Mining meaningful hypertension medication events from routinely collected EHR data.
Primary care research databases derived from UK electronic health records (EHRs) contain coded prescription information. Much of this information is unstructured or unordered, and interpretation is required to assign clinical meaning to it.
Here is an algorithm for constructing meaningful prescription events from primary care electronic health records. These events detail the initiation, termination and alteration of antihypertensive therapy, and are useful for further analyses.
- Perl ≥ 5.22.0
- nodejs ≥ 0.10.0 (https://nodejs.org)
- git (https://git-scm.com/)
Earlier versions may work but are untested.
The following shows how to get up and running quickly using example data.
-
Open a command line prompt and clone this repository
git clone https://github.com/rw251/research-events-medication-htn
-
Navigate into the newly created directory
cd research-events-medication-htn
-
Install the dependencies
npm install
-
Process some example data by following on screen instructions using
npm run example
-
Output in
resources\example-data.txt.done.sorted.processed
$ node index.js --help
Usage: index [options]
Options:
-h, --help output usage information
-V, --version output the version number
-c, --process-codes <file> Takes <file> with a list of codes, and outputs a file with code, drug family, drug type and dose(mg)
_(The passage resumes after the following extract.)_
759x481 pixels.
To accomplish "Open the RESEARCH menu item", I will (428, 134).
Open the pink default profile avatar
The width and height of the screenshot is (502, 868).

-i, --process-instructions <file> Takes <file> with a list of drug instructions (e.g. "take one a day"), and outputs a file with instruction and tablets per day
-a, --process-all <file> Takes <file> with a list of drug information and outputs the data necessary for the algorithm
The main algorithm requires a tab separated input file containing the following fields:
- Patient id - any value will do provided it is consistent throughout the file
- Drug type - the active ingredient in the medication e.g. propranolol, captopril
- Date - the date of the prescription in the form YYYY-MM-DD
- Tablets - the number of tablets prescribed
- Tablets per day - the number of tablets to be taken each day
- Dose (mg) - the dose in milligrams in each tablet
- Drug family - not currently used but still a required field
The file should not contain a header row and should be sorted first by patient id, then by drug type and finally by date.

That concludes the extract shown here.